Detection of equine herpesvirus-1 in nasal swabs of horses by quantitative real-time PCR.

Department of Clinical Sciences, College of Veterinary Medicine, Cornell University, Ithaca, NY 14853, USA.
Journal of Veterinary Internal Medicine (Impact Factor: 2.06). 08/2008; 22(5):1234-8. DOI:10.1111/j.1939-1676.2008.0172.x
Source: PubMed

ABSTRACT Early identification of inhalation-transmitted equine herpesvirus type 1 (EHV-1) infections has been facilitated by the availability of a number of real-time quantitative PCR (qPCR) tests. A direct comparison between nasal swab qPCR and traditional virus isolation (VI) requires a method for normalizing the qPCR samples and controlling for PCR inhibitors present in some clinical samples.
To quantify EHV-1 shedding in viral swabs using an internal control and to compare fast qPCR to VI for the detection of EHV-1 in nasal swabs from horses.
Fifteen horses experimentally infected with EHV-1.
Experimental study: Nasal swab samples were collected daily after experimental infection for up to 21 days. VI was performed by conventional methods. The DNA was prepared for qPCR with the addition of a known quantity DNA of Marek's disease virus as an internal control. qPCR was performed.

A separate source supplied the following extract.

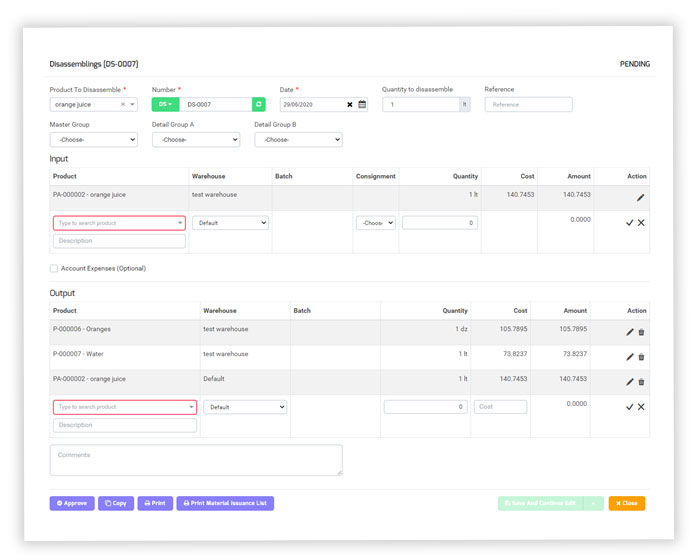699x560 pixels.
Task: Edit the Water output row
Action: 629,357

The qPCR method detected virus up to day 21 after challenge, whereas VI detected virus only to day 5. The median Kaplan-Meier estimates for EHV-1 detection were 12 days for qPCR and 2 days for VI (P< .0001). When compared with VI, the sensitivity and specificity of qPCR were 97 (95% CI: 86-100) and 27% (95% CI: 20-35).
We conclude that fast qPCR of nasal swab samples should be chosen for diagnosis and monitoring of herpesvirus-induced disease in horses. Recommended reference ranges of C(T) values are provided as well as justification of a minimum 10-day quarantine period.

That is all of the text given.